Tuesday, September 11, 2007

NYC- Week Three Hundred and Twelve (approx.)


Well I can't sleep. I figured if maybe I just let my fingers speak for me, maybe I could get a little shut eye.

It's that time of year again.

I actually had such a great day today (Monday the 10th) that I actually forgot for a few hours. You will get to read all of that next week. It really was a fun day.

It sucks not being in New York for 9/11. There is a tree on 7th Avenue in Brooklyn, which was on my walk to the subway, that has been a memorial tree of sorts. This old woman made a shine out of it, looked over it, and (as of last year) put candles out. I always left some flowers at that tree to mark the day. Two years ago, she was actually out there when I left them, and we talked a little.
Usually I listen to the Reading of The Names. I thought that I would miss it this year, seeing as I am 2 hours behind New York, but is seems this temporary insomnia will take care of that. It's only a little over an hour before it all starts.

Flashes of images from the day come so quickly I can barely catch any. I am not even going to go into the images we all know. Jim waking me up to look out my bedroom window before it was even on the news. Getting online immediately because I knew if I didn't right then, I wouldn't. My email getting packed full of Are You OK? messages. Jim and I filling up the tub with water because that's what you do in an emergency ... that one makes me laugh a little. The plume of smoke going right over my apartment buiding, pitch black against a perfectly blue sky. Kricka and I walking around the neighborhood just to extract ourselves from sitting in front of the TV. Our neighborhood was so busy. You would have thought it was a holiday, except for the glassy eyed looks. One of my best friends calling me from midtown, hysterical, telling me to call his mom for him to let her know he was ok because his cell would only work for NYC calls, not realizing until a day later that he had been caught inside an elevator and got out just as the tower fell. That same friend recounting his story on my couch, a day later, having to stop and sob, his fear and pain palpable and feeling so weak and inadequate that I could do nothing to help him. The F-16s zooming overhead, simultaneously instilling deep fear and comfort in my soul. I could go on, as most of us could, I think.

:: Dataset rows ::
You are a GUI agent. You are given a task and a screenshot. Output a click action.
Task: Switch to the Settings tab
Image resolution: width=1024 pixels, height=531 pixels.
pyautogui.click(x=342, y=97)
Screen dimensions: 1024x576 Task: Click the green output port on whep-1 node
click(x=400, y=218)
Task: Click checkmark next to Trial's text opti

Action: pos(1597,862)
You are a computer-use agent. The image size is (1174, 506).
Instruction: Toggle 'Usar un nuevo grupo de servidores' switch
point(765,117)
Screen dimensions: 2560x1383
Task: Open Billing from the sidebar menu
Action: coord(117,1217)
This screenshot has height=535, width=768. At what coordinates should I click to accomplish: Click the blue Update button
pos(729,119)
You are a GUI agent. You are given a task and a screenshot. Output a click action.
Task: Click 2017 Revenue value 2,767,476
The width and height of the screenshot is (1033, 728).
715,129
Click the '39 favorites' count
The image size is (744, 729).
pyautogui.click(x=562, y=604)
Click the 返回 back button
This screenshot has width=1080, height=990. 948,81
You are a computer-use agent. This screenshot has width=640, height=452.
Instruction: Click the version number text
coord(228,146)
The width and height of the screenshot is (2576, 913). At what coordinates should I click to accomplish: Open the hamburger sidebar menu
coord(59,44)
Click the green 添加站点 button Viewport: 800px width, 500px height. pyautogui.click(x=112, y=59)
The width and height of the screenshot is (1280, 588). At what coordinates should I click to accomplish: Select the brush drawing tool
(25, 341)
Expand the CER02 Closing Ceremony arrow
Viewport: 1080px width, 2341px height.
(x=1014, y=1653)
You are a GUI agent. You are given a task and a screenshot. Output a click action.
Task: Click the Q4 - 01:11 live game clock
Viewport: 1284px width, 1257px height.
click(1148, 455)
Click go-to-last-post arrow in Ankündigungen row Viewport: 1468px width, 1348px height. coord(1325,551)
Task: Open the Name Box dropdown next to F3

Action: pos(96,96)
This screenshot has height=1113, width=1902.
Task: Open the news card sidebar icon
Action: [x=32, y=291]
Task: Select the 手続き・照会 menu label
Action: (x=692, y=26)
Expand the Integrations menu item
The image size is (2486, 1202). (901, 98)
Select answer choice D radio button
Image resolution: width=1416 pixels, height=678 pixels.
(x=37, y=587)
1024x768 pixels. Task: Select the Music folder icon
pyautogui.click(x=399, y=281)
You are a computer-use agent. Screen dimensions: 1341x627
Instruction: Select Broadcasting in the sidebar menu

:: What you will do ::
1: According to the blog post, which street in Brooklyn is the memorial tree on?
2: Please reproduce the part of the blog post between "Tuesday, September 11, 2007" and "of year again.", inclusive.
3: Condense the blog post's paragraph beginning "It sucks not being in New York for 9/11" into a short bulleted list that keeps its main facts.
The listing comes from a separate source and has no connection to the blog post.

:: Correct answers ::
1: 7th Avenue.

2:
Tuesday, September 11, 2007

NYC- Week Three Hundred and Twelve (approx.)


Well I can't sleep. I figured if maybe I just let my fingers speak for me, maybe I could get a little shut eye.

It's that time of year again.

3:
- The writer dislikes not being in New York for 9/11.
- A tree on 7th Avenue in Brooklyn, on the writer's walk to the subway, has served as a memorial tree.
- An old woman looked after the tree and, as of last year, put candles out.
- The writer always left flowers at the tree to mark the day.
- Two years ago, the woman was there when the writer left flowers, and they talked a little.